■ **WHAT THIS EXERCISE ASKS**:
A. In the essay "A million different yous" below, why does the writer hold these conversations face to face instead of in writing?
B. For each statement, say yes or no according to the essay "A million different yous" below, and quote the words of the essay that decide it. (i) The writer asks friends and family the questions as part of a new project. (ii) All the answers so far have been inspirational. (iii) The writer wondered what a life that put love and generosity above all other things would amount to.

╭─ SOURCE TEXT

A million different yous

research questions

I’ve recently begun asking friends and family variants of these questions, as part of a new project. Everything in conversation, face to face, to avoid the problems of ego-projection or self-restraint that can sometimes debilitate written correspondence. The answers have so far varied from the inspirational to the disappointed.

I begun asking myself these questions a little while ago. I wondered what a life that prioritised love and generosity above all other things would amount to. A more intense form of commitment, one that is general and at best indiscriminate. One that involves an assertive line of questioning, and a sensitive ear, in seeking to determine what makes a life resilient, capable of change. One that would necessitate difficult decisions, gambling everything for something uncertain and, to some, a non-existent dreamland.

╰─
╭─ DATA SECTION

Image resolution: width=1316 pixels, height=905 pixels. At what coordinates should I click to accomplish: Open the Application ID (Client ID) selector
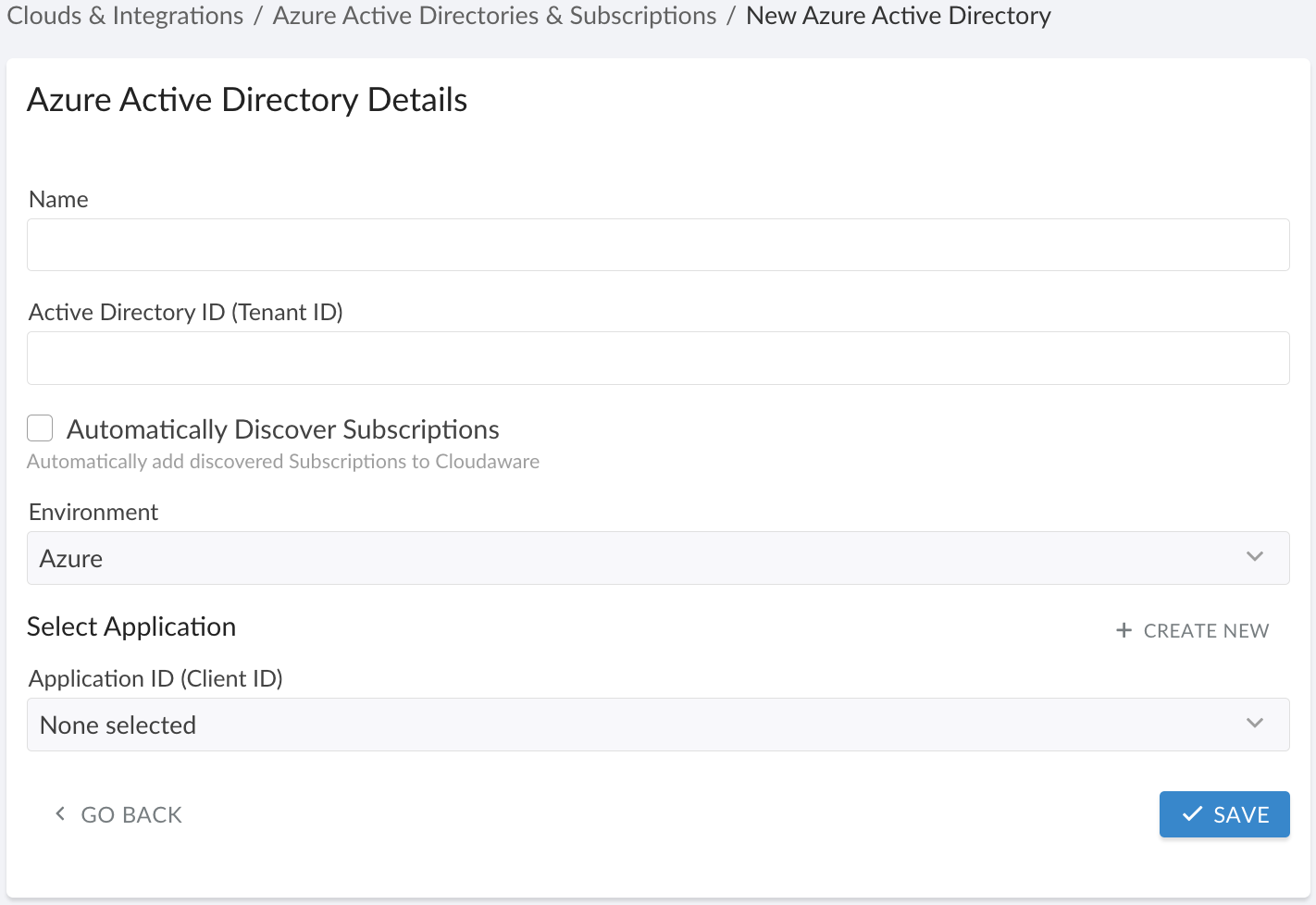pyautogui.click(x=657, y=724)
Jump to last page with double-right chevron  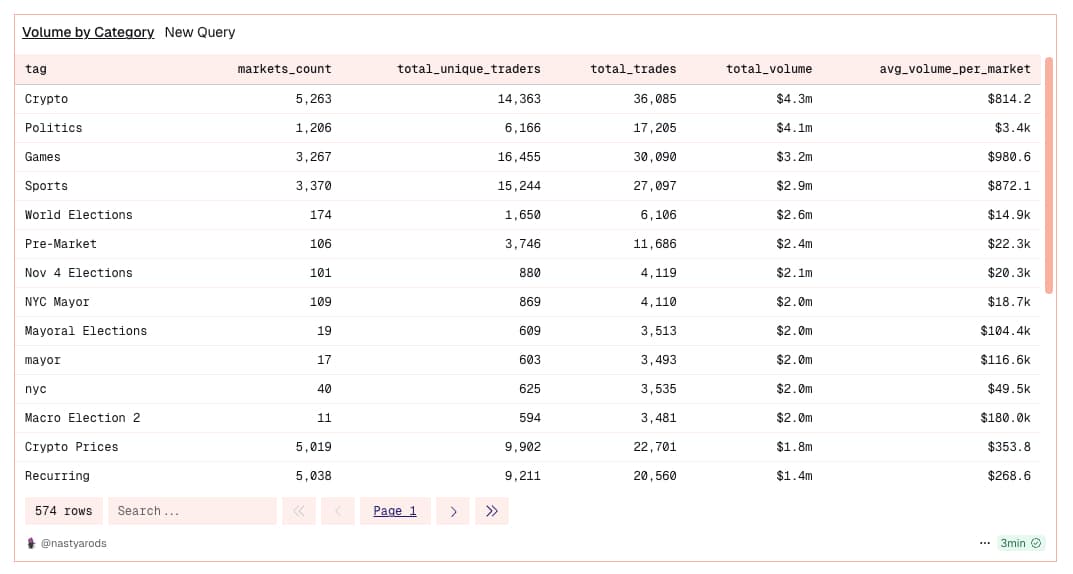tap(492, 511)
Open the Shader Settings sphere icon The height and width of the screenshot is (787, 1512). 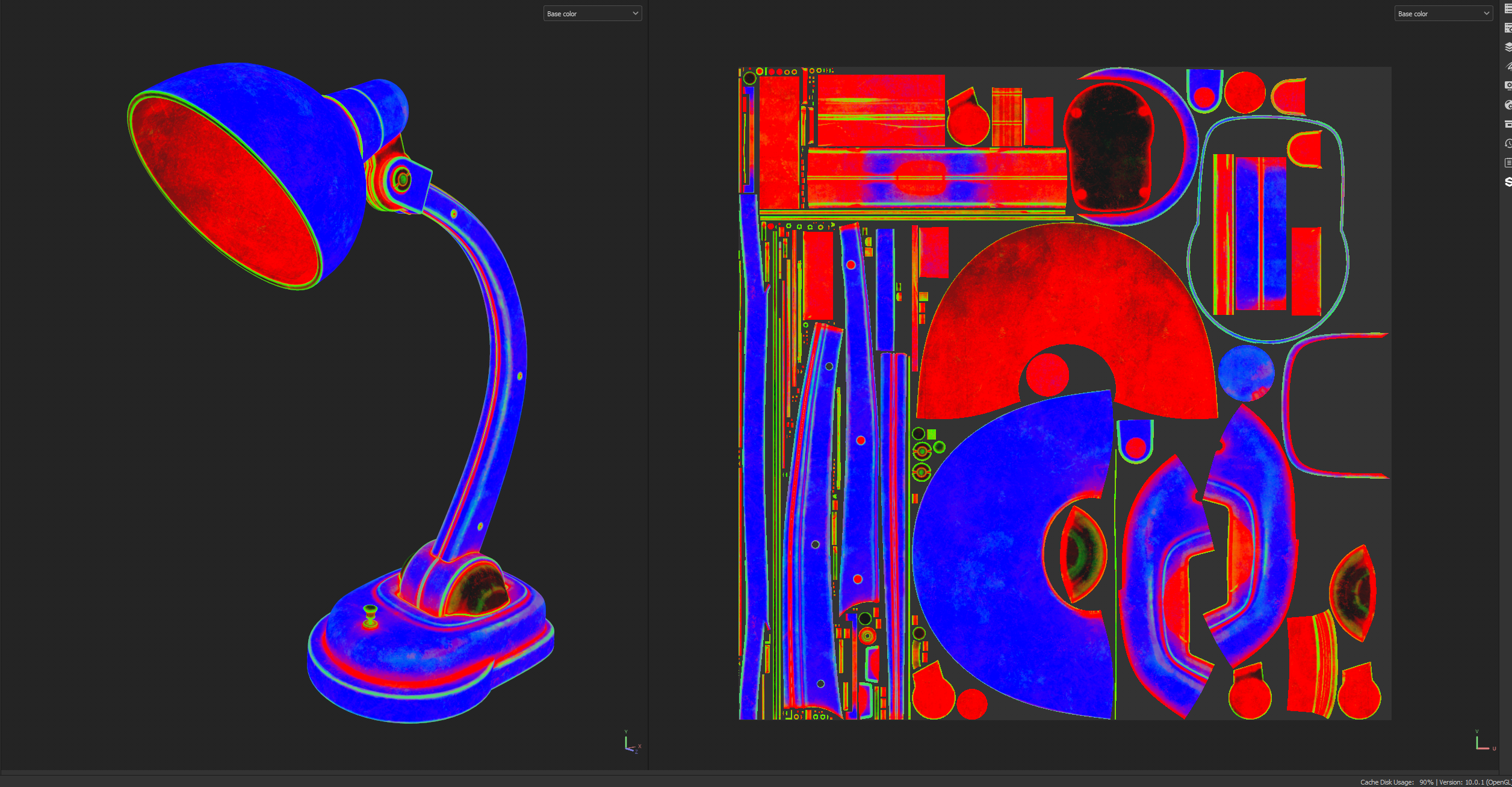pos(1508,105)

╰─

■ **TASK ANSWERS**:
A. To avoid the problems of ego-projection or self-restraint that can sometimes debilitate written correspondence.

B.
(i) Yes: "as part of a new project."
(ii) No: "The answers have so far varied from the inspirational to the disappointed."
(iii) Yes: "I wondered what a life that prioritised love and generosity above all other things would amount to."